The trends of the quantiles (93%, 95%, 97%, and 99%) with the increase of the number of selected SNPs based on the Offspring Cohort. The vertical axis represents the value of the quantile and the horizontal axis represents the number of selected SNPs in each permutation study.

The adjusted p-value of the Offspring Cohort based association test is less than 0.001, which suggests strong associations between the SNPs selected by the final model and TG trait. In contrast, the adjusted p-value of the Original Cohort based association test is 0.056, which indicates marginally significant associations between the selected SNPs and TG trait. Our results confirm that MASAL can properly take account of the familial correlations in the GWA analysis. MASAL identified 13 significant SNPs for the Offspring Cohort and 6 SNPs for the Original Cohort. Table 1 lists the significant SNPs selected by MASAL, their chromosomal positions, and the nearest gene(s). Although significant associations identified in the two samples do not overlap, the two fitted models exhibit SNP-SNP and SNP-environment interactions. It is not entirely surprising that there is no overlap among the significant SNPs between the two cohorts because for example, the characteristics such as age in the two cohorts are different. It is known that there is a steady increase of TG levels with age [12]. Furthermore, the two MASAL models include the age or SNP-age interaction terms, confirming the age effect. Kooner et al. [12] reported an association between MLXIPL on chromosome 7 and TG; and Kathiresan et al. [13] found five loci on chromosomes 1, 7 (TBL2 and MLXIPL) 8, and 19 to be associated with TG. Our models do not include SNPs in those regions. Further investigation is warranted to confirm our findings. Although MASAL is a unique approach to accommodating correlated phenotypes in genetic studies, its potential has not been fully explored. It is beyond the scope of this short article to compare MASAL with other methods, but it is a highly worthy effort to thorough study the utility of MASAL for longitudinal genetic data.

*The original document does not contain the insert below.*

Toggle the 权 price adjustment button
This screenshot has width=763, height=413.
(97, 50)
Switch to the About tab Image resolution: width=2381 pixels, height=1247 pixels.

Table 1 Significant SNPs selected by MASAL

Conclusion

In this report, we proposed a testing procedure to perform GWAS for longitudinal data, using a nonparametric regression method (MASAL) presented by Zhang [8]. In contrast to other GWA methods, our testing procedure has two novel features. First, it can handle longitudinal data without combining longitudinal measures into a one-time-point measure in GWAS. Second, it can accommodate gene-gene, gene-environment, and time-covariate interactions in GWAS. Using MASAL, we analyzed the FHS 500 k genotype data (GAW 16 Problem 2) using TG as the trait of interest and found some significant gene-gene and gene-environment interaction effects on TG trait. These results indicated that MASAL is useful for exploring gene-gene and gene-environment interactions in the GWAS of longitudinal data.

We used a permutation procedure to establish the null distribution of the Wald statistic and then estimated the significance level. However, the computation time was lengthy, especially for the large pedigree and large number of exams of each subject. Theoretical studies exploring the asymptotic distribution of the involved statistic would be useful.